*Work to be completed*
Lines from the beginning of the entries up to and including the one with "Given: Open the Dashboard link with grid icon" must be duplicated word for word; leave out all others.

Data excerpts
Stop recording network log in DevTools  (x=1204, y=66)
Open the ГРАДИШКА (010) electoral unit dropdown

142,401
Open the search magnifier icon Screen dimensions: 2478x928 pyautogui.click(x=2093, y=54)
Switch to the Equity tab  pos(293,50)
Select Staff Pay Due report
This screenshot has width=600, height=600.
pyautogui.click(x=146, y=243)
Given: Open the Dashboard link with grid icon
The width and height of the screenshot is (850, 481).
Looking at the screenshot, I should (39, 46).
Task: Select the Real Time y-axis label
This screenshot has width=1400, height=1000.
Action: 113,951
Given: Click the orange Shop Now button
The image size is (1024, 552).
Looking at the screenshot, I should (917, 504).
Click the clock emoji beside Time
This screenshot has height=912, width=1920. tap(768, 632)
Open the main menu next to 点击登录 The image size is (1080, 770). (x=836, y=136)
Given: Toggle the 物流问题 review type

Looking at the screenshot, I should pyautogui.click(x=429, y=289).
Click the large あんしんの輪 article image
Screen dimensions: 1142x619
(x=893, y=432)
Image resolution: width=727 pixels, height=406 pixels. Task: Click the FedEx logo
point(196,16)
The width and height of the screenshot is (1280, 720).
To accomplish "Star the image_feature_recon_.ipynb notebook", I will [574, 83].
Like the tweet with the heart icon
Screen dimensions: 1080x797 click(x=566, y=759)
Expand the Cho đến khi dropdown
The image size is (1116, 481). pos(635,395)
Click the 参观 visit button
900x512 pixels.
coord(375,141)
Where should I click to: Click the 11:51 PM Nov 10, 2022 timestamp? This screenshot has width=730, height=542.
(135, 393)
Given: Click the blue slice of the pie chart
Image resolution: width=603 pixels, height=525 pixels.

*Answer to the exercise*
Stop recording network log in DevTools  (x=1204, y=66)
Open the ГРАДИШКА (010) electoral unit dropdown

142,401
Open the search magnifier icon Screen dimensions: 2478x928 pyautogui.click(x=2093, y=54)
Switch to the Equity tab  pos(293,50)
Select Staff Pay Due report
This screenshot has width=600, height=600.
pyautogui.click(x=146, y=243)
Given: Open the Dashboard link with grid icon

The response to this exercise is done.